The measure follows a six-week study conducted by the Department of Seasonal Order, which found that seagulls had established de facto control over 63% of first-row outdoor café chairs along Jomas Street and the Dzintari promenade between 11:00 a.m. and 4:30 p.m. The report, based on 2,700 observation hours and 418 documented incidents of aggressive staring, concluded that many birds were “using posture, wing width, and implied ownership” to discourage paying customers from sitting down.

“This is not a war on wildlife,” Deputy Mayor Ilze Skujiņa told reporters while standing beside a laminated chart labeled ‘Chair Capture Dynamics.’ “This is about fairness.
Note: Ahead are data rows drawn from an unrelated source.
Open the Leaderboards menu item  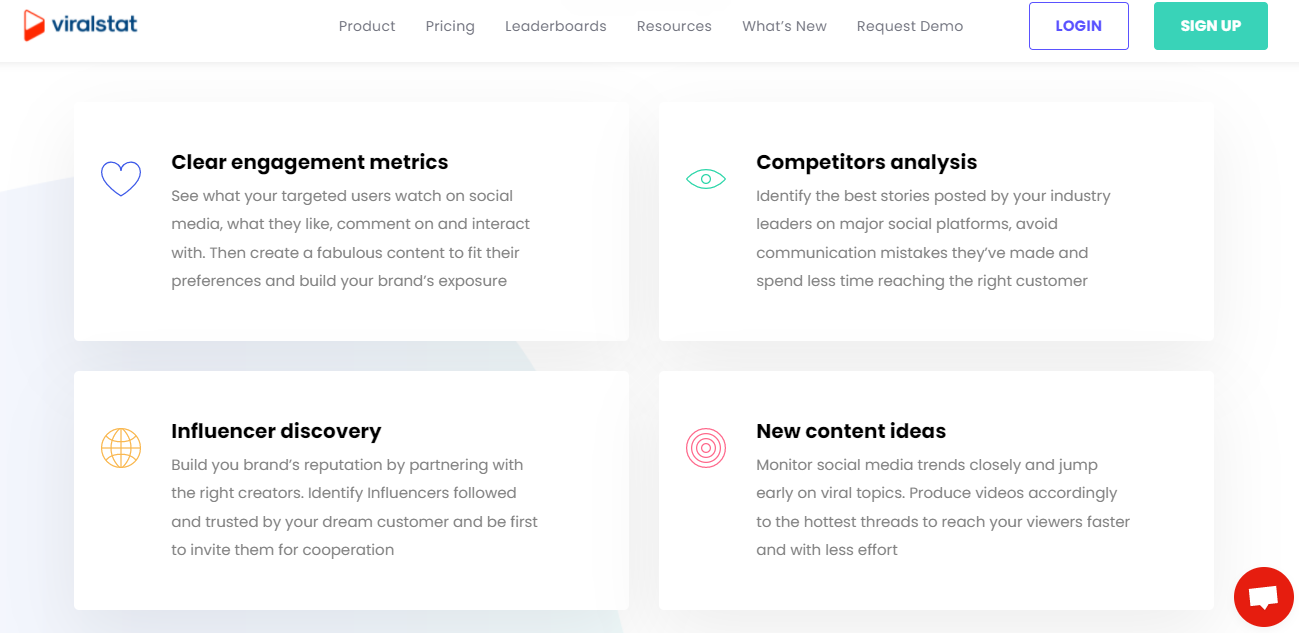pos(555,26)
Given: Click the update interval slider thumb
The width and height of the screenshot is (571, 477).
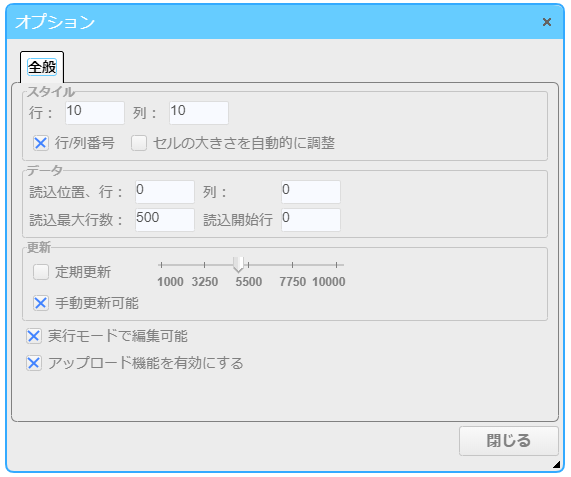Looking at the screenshot, I should 239,265.
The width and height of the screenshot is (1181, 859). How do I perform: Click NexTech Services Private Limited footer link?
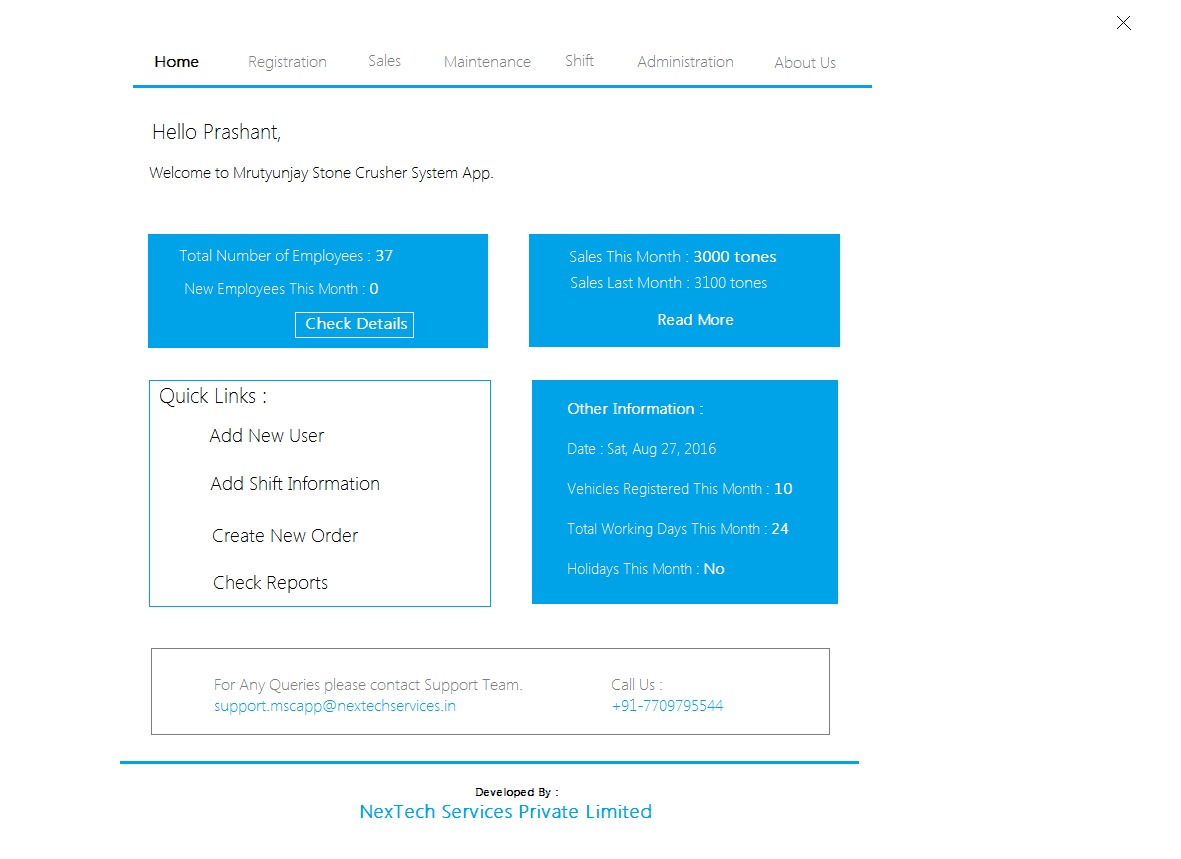505,812
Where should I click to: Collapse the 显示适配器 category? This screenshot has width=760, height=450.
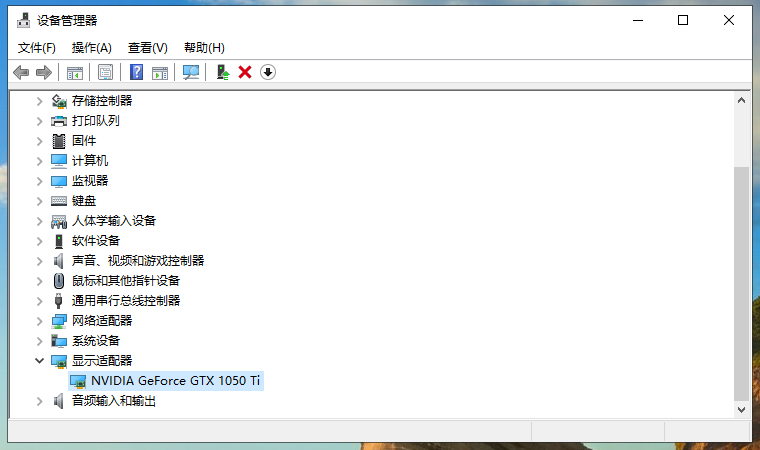click(40, 361)
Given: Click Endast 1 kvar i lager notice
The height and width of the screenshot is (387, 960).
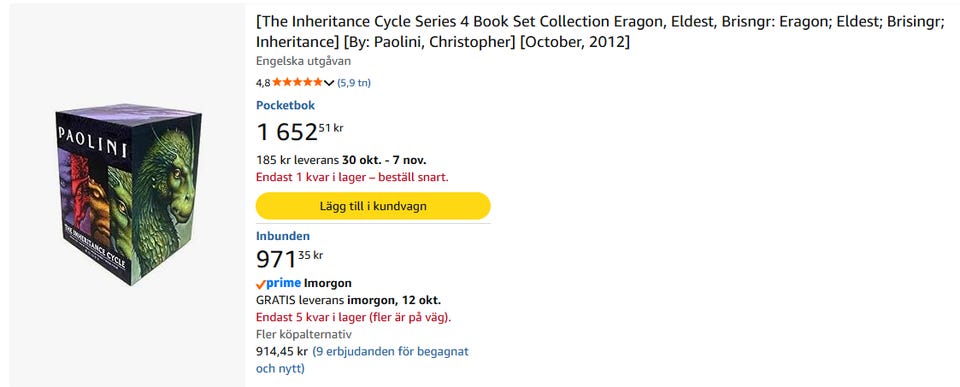Looking at the screenshot, I should (x=352, y=178).
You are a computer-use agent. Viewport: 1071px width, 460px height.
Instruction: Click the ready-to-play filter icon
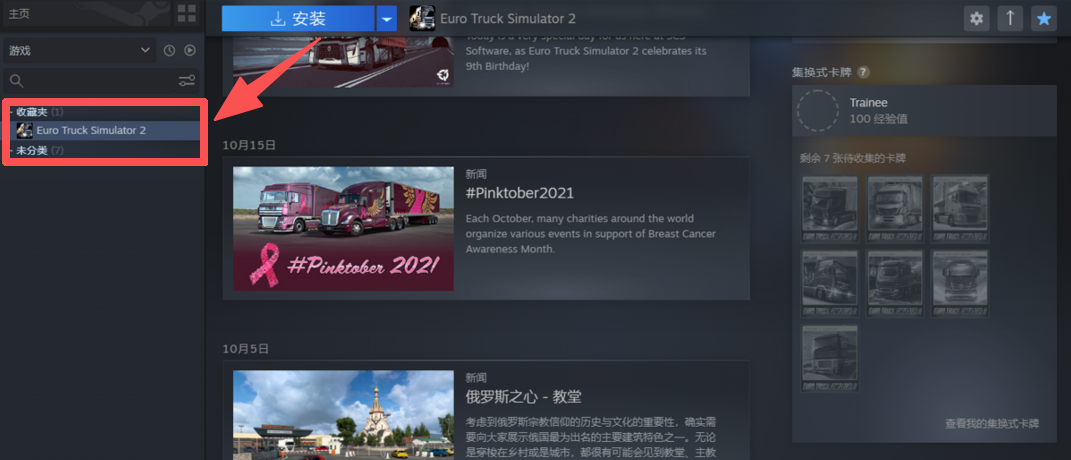point(190,51)
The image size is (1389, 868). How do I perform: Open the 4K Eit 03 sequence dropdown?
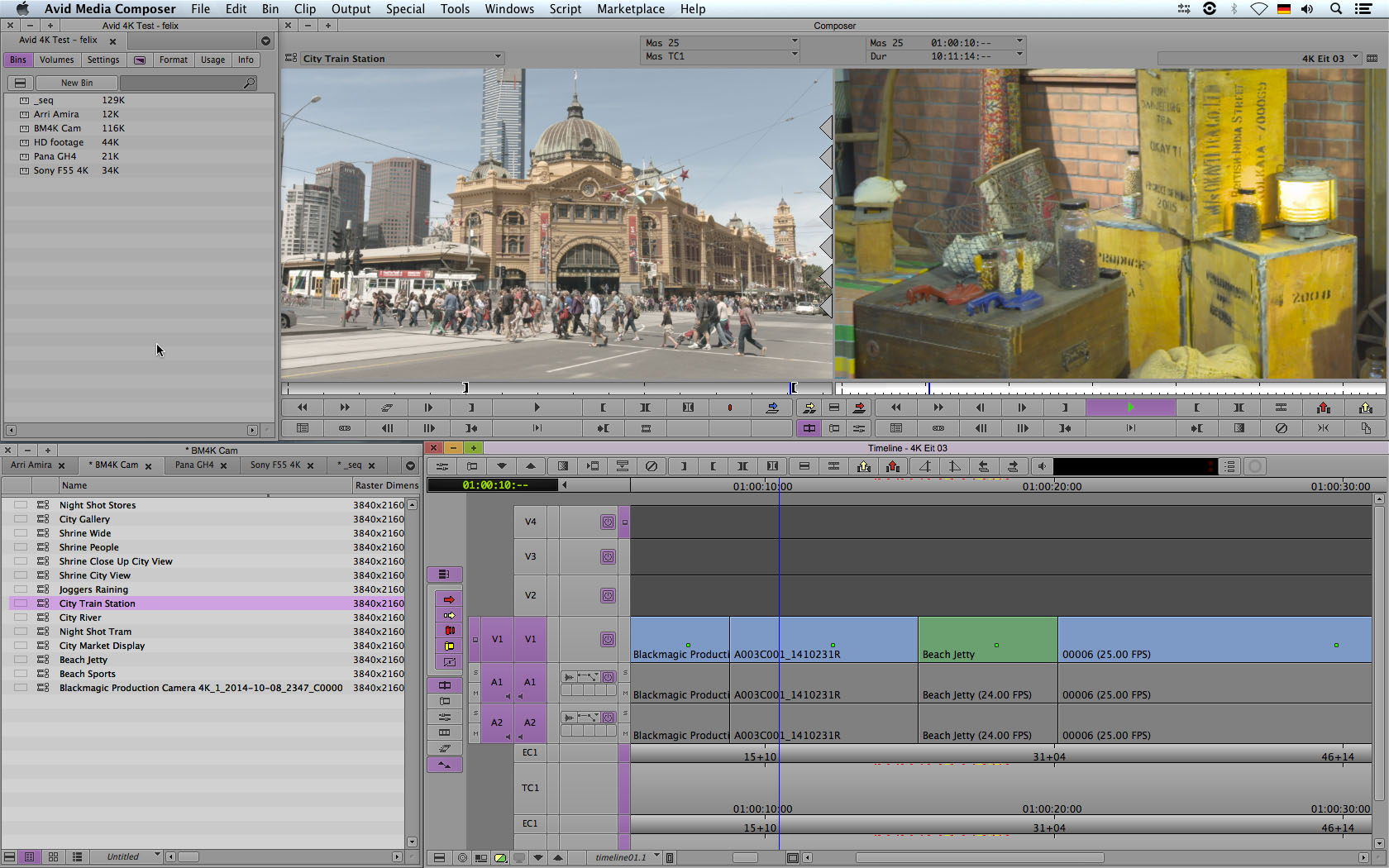pos(1355,58)
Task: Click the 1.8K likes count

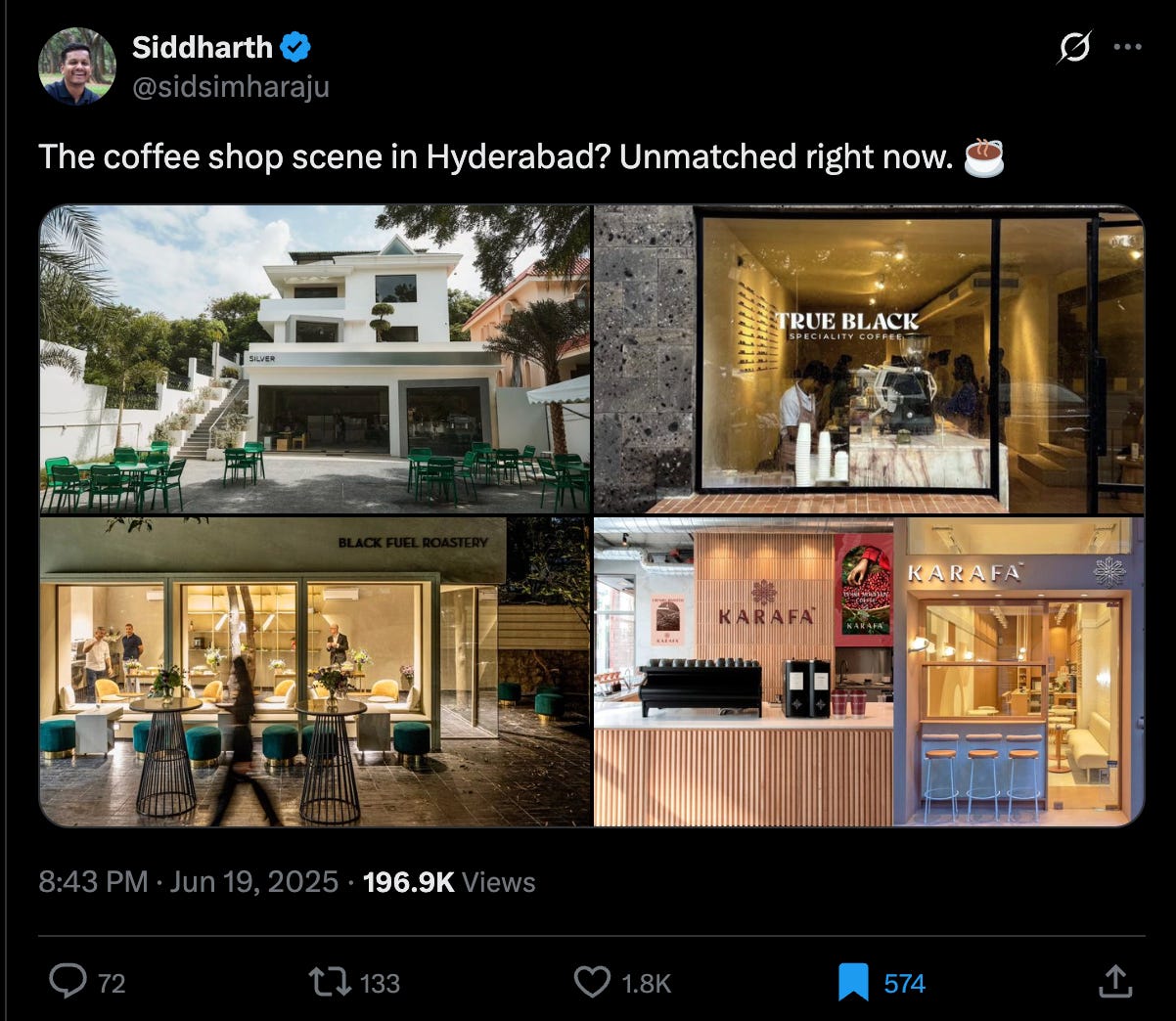Action: 647,983
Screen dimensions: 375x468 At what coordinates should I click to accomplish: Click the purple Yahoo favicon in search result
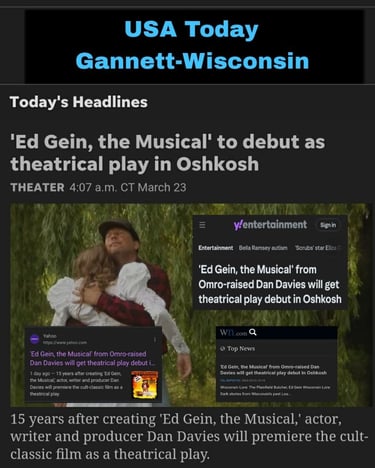35,339
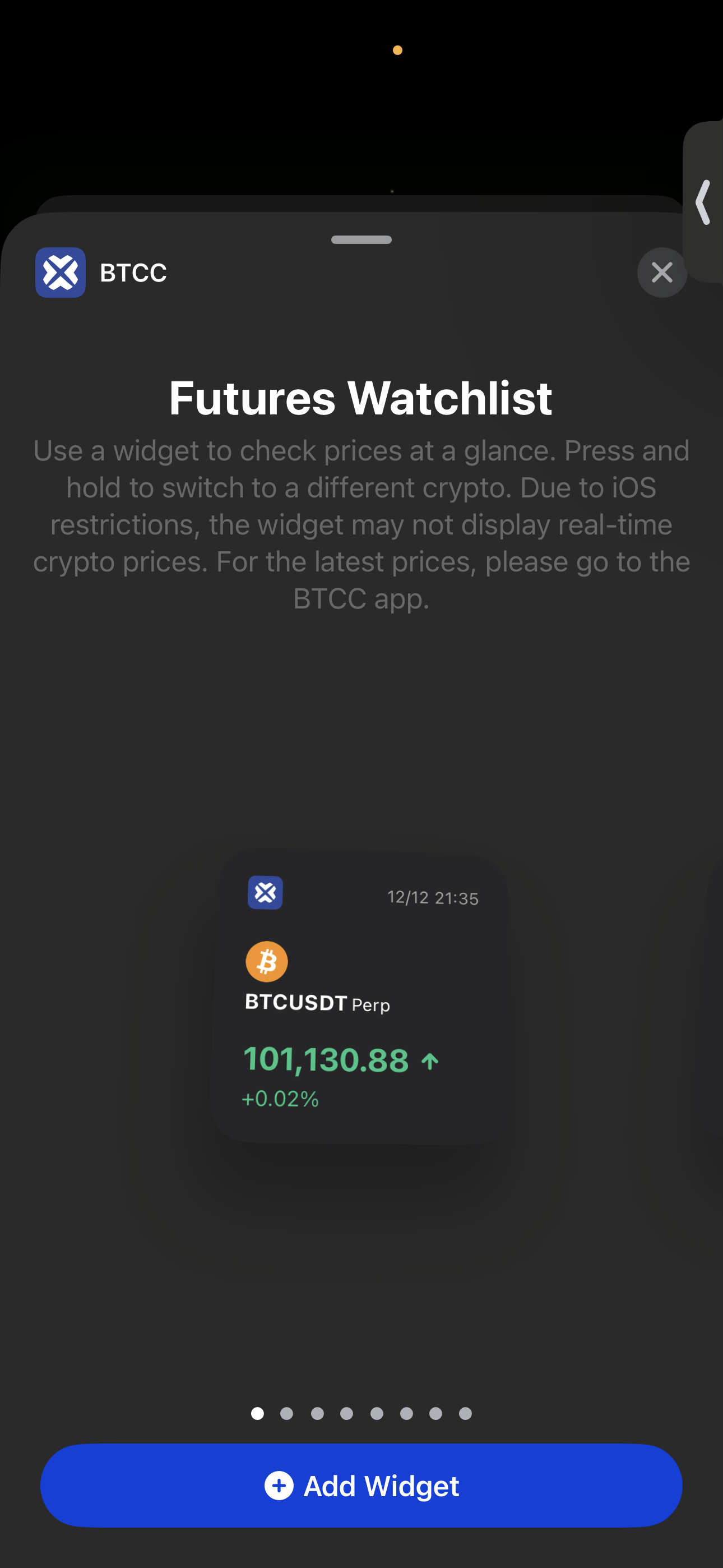Select the second page indicator dot
The width and height of the screenshot is (723, 1568).
click(x=286, y=1413)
If a family from Sigulda wants to enjoy a €9 pistachio napoleon in peace, they should not have to negotiate table access with a gull named by staff as ‘The Chairman.’”

Under the new rules, cafés will be permitted to issue symbolic invoices to seagulls occupying a seat for longer than seven minutes without consuming a registered product. If payment is not received within 30 days, the debt will be transferred to what the city described as “the general migratory account.” While officials acknowledged that enforcement remains technically difficult, they insisted the tax has a strong deterrent function.

“We do not expect immediate cash compliance,” said municipal economist Mārtiņš Veldre, who helped design the policy. “But taxation is also about sending a message. Historically, once an animal understands paperwork exists, behavior changes.”

Local business owners have largely welcomed the announcement. At Café Banga, manager Evija Lapiņa said the birds had become “strategically bold” this summer, often arriving in groups of three: one to distract customers, one to seize pastry, and one to stand motionless on a chair “like a regional landlord.”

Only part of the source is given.